Complessivamente, i dati ottenuti hanno dimostro le proteine Aβ, tau e α-sin come innovativi e potenziali biomarcatori periferici per la diagnosi di CAA. Inoltre, l’analisi dell’accumulo di queste proteine a livello eritrocitario rappresenta un metodo non invasivo, semplice, veloce, economico ed altamente riproducibile.
Infatti, i processi patologici che caratterizzano le NDs iniziano precocemente rispetto alla comparsa dei sintomi clinici, rendendole in questo modo patologie molto difficili da diagnosticare, spesso utilizzando tecniche invasive e costose. Per questo motivo, l’utilizzo di biomarcatori del sangue potrebbe rappresentare una valida strategia sia prognostica che diagnostica per questo tipo di patologie.

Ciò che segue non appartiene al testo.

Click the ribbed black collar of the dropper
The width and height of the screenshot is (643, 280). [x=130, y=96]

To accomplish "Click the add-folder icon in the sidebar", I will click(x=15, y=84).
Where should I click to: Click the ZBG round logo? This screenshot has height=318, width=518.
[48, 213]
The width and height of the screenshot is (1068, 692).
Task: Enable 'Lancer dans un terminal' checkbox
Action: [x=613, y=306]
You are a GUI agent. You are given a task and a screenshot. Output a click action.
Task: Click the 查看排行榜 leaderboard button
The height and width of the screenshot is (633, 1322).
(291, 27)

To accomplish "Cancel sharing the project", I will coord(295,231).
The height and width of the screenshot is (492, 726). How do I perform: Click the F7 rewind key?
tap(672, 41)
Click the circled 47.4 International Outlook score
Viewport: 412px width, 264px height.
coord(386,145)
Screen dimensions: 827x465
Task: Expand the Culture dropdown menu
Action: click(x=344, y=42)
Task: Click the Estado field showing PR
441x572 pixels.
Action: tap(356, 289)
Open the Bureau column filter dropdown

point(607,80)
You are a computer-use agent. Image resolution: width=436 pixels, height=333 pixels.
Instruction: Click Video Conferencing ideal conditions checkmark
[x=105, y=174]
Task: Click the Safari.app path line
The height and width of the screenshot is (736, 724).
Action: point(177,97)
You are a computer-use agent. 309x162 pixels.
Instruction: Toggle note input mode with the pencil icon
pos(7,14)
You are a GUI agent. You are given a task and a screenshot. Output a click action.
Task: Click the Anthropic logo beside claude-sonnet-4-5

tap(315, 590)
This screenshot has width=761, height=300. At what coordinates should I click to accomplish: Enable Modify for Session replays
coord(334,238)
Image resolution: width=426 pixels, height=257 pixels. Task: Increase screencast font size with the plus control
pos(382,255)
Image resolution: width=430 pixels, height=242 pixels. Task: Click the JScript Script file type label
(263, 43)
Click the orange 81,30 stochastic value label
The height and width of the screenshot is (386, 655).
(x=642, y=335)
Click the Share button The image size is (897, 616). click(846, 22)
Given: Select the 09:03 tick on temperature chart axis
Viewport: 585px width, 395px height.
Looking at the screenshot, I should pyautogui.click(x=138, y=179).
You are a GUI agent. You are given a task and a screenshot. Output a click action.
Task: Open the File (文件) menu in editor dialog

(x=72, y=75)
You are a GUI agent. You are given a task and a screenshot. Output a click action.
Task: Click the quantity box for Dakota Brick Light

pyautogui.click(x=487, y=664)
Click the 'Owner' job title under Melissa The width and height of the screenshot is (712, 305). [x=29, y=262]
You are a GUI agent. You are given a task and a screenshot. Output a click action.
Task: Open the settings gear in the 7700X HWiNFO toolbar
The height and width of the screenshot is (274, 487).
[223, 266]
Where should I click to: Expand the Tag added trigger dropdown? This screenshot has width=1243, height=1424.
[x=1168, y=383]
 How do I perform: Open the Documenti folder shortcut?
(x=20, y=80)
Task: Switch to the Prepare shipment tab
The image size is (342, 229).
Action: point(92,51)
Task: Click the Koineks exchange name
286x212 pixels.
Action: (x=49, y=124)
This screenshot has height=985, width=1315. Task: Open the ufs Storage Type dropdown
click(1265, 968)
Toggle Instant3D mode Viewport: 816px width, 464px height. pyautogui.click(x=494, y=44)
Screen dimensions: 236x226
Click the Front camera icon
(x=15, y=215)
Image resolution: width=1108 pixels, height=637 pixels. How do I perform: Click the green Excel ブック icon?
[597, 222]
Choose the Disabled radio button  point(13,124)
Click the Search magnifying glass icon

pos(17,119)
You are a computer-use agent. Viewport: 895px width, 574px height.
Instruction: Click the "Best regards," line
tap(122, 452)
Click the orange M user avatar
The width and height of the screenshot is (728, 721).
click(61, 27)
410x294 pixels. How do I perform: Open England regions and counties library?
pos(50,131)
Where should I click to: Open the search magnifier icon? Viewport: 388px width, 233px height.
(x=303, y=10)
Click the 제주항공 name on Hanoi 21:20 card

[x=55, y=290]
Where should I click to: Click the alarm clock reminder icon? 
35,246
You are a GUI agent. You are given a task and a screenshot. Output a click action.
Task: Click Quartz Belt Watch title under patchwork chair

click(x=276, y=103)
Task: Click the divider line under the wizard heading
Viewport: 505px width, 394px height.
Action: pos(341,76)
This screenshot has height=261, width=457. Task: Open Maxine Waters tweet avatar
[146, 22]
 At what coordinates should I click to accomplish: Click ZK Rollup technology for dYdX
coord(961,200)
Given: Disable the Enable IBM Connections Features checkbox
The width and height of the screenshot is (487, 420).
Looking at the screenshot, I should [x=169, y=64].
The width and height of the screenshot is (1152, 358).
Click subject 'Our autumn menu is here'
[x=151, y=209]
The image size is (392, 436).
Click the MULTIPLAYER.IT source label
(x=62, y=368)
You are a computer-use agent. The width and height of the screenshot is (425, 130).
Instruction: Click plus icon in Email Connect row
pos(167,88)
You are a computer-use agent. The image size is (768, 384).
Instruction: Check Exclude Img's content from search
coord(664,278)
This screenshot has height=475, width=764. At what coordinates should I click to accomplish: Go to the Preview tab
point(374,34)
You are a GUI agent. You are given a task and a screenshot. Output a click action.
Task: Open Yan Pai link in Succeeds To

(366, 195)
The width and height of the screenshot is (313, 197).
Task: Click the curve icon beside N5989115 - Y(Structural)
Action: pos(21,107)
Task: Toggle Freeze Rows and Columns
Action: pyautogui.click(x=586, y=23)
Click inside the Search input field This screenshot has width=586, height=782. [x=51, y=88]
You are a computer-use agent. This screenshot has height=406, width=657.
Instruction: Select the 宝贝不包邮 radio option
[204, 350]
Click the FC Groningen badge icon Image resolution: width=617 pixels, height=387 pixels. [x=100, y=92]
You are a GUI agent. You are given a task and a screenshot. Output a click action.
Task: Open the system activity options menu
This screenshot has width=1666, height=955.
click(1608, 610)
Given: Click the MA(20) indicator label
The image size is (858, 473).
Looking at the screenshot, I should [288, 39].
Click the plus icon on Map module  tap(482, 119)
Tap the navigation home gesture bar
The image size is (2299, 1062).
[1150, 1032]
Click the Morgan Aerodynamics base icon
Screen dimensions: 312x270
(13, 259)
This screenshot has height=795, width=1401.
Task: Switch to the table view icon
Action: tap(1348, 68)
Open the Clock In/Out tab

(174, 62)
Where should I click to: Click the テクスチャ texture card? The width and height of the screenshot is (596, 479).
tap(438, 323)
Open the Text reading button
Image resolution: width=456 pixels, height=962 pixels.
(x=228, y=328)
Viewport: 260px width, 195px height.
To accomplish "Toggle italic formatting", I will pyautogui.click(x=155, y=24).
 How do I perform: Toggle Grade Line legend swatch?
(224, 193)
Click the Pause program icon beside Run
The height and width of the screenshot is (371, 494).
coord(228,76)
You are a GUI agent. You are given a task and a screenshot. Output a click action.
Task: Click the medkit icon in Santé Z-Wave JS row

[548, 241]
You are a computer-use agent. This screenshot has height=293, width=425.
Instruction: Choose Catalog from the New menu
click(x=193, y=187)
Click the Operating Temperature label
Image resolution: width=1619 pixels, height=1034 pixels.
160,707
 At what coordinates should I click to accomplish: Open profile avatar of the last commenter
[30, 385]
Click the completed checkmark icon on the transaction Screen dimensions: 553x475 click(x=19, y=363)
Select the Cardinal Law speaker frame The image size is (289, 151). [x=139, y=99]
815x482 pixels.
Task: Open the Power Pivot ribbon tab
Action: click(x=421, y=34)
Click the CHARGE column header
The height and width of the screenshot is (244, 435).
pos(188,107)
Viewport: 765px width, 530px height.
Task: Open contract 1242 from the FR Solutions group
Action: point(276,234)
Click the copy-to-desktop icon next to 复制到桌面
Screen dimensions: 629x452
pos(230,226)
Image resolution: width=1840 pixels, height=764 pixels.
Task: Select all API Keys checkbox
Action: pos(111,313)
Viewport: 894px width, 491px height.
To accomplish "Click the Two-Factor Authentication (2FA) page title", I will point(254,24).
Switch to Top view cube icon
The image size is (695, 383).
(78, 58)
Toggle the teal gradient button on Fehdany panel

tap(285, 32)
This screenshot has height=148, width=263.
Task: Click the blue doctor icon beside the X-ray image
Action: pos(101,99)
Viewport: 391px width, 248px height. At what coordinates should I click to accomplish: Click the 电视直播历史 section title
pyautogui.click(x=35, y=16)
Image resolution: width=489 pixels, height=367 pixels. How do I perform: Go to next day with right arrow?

Inoltre, l’efficienza di biomarcatori sanguigni in termini di costi e tempi, rispetto alla raccolta di CSF o al neuroimaging diagnostico, potrebbe fungere da primo passo nel redigere un quadro clinico in una tempistica breve e meno invasiva.
Il presente studio di tesi rappresenta quindi il punto di partenza per l’analisi delle proteine descritte come potenziali marcatori periferici diagnostici della malattia, utili anche nella valutazione in follow-up dei pazienti e come potenziale risposta al trattamento farmacologico. Infine, data la semplicità dell’analisi, il potenziale prognostico dei biomarcatori descritti sarà oggetto di ricerche future, anche in relazione a possibili screening della popolazione.